For Dickens, as I read him, the great crime was making children pay the price for the selfishness and folly of their parents. I don’t know why it is that in the UK he has historically been seen as a Tory. Growing up it was not considered cool to admire him. Like Holman Hunt he was too brightly colored. Like Gilbert and Sullivan too jauntily jingoistic. But that was before Thatcher when we all became Tories and pre-Raphaelites sold for millions. We were allowed to admire the names he gave his characters while at the same time deploring his weakness for coincidence. Plus cloying death scenes. And talking ravens. Being entirely uneducated I had nothing to guide me through his work when I read him in my teens. As astonishing as I found Bleak House and Great Expectations, my temperament responded more to Hardy or Meredith –  who couldn’t love a novel constructed to mimic a willow-pattern plate in which a father sells his daughter for a superior bottle of port? Then I read Les Miserables to understand, via Hugo, what Dickens had in mind when he had Oliver Twist be saved unknowingly by the grandfather who had cast out his daughter, Oliver’s mother, to her death. Coincidence in Hugo is so massive, so preposterous, that it becomes clear he is describing the machinery of providence. I believe that Dickens wanted us to feel that it is the hand of God that points Oliver to his grandfather’s house where wrongs will be righted and redemption is possible. At the end of the second part of the the Harper High story the principal describes her fantasy of winning the Powerball and of all she could do for the children with that money. And it seems to me she is describing the same hand of God seen from a different perspective. Redemption.

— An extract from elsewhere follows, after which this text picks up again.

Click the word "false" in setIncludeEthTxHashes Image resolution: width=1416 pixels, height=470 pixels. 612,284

It’s easy to be charmed by Oliver without experiencing the bone-numbing horror of his childhood. It’s easy to be swept along by the sheer spectacle of Les Miz as are the two little boys who vanish from their guardian’s hand never to be seen again. Literature protects us. Stories protect us. What are we to make of the children of Chicago? They can’t be made lovable by Fagin. Or rescued by Jean Valjean. All they have is us.

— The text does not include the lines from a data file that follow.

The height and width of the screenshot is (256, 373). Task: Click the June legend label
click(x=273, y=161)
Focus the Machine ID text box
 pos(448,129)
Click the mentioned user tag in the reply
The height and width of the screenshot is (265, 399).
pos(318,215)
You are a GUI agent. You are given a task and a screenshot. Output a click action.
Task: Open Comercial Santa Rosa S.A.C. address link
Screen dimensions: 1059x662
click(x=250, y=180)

Does empire inevitably mean that those who have the least must pay the most? Because those who have the most must feel they deserve it?

4 Comments

@SanFranLefty: what she said.
what can be done? taking out the Koch brothers or A. Scalia probably wouldn’t help. maybe convincing that weasel Kennedy to quit voting with the troglodytes?

What can be done? The link suggests sending some pocket money to the school. Problem solved!

The bottom line is most of us don’t truly care what happens to anyone outside our immediate circles. I admit to being as cold-blooded as anyone. You 7 billion+ “others” are faceless statistics and not really people. Those 29 Chicago students could just as easily be thousands of dead Indonesians, or the millions killed by previous empires. The victims weren’t ever real people to me before they died, and they never will be now. I’m superficially sorry for all of them, and all of their deaths together don’t affect me the way losing one of our cats will.

In this one thing I suspect the .01% are exactly like me.

@Dave H: I couldn’t agree more. My circle of sympathy extends to my dogs. Which is why I was so shamed by the broadcast. I suspect the shaming is part of the allure. But let’s not talk about me. I was overcome by the lives of those children and of the adults who try to help them. I thought the struggle every bit the equal of Victorian London or the June rebellion of Hugo. The poor were blamed then for being poor. They weren’t the stuff of musicals they were merely smelly. It takes an act of imagination to put yourself in someone else’s shoes. Empire demands a steady upward progression – till wogs in dhotis bring it down.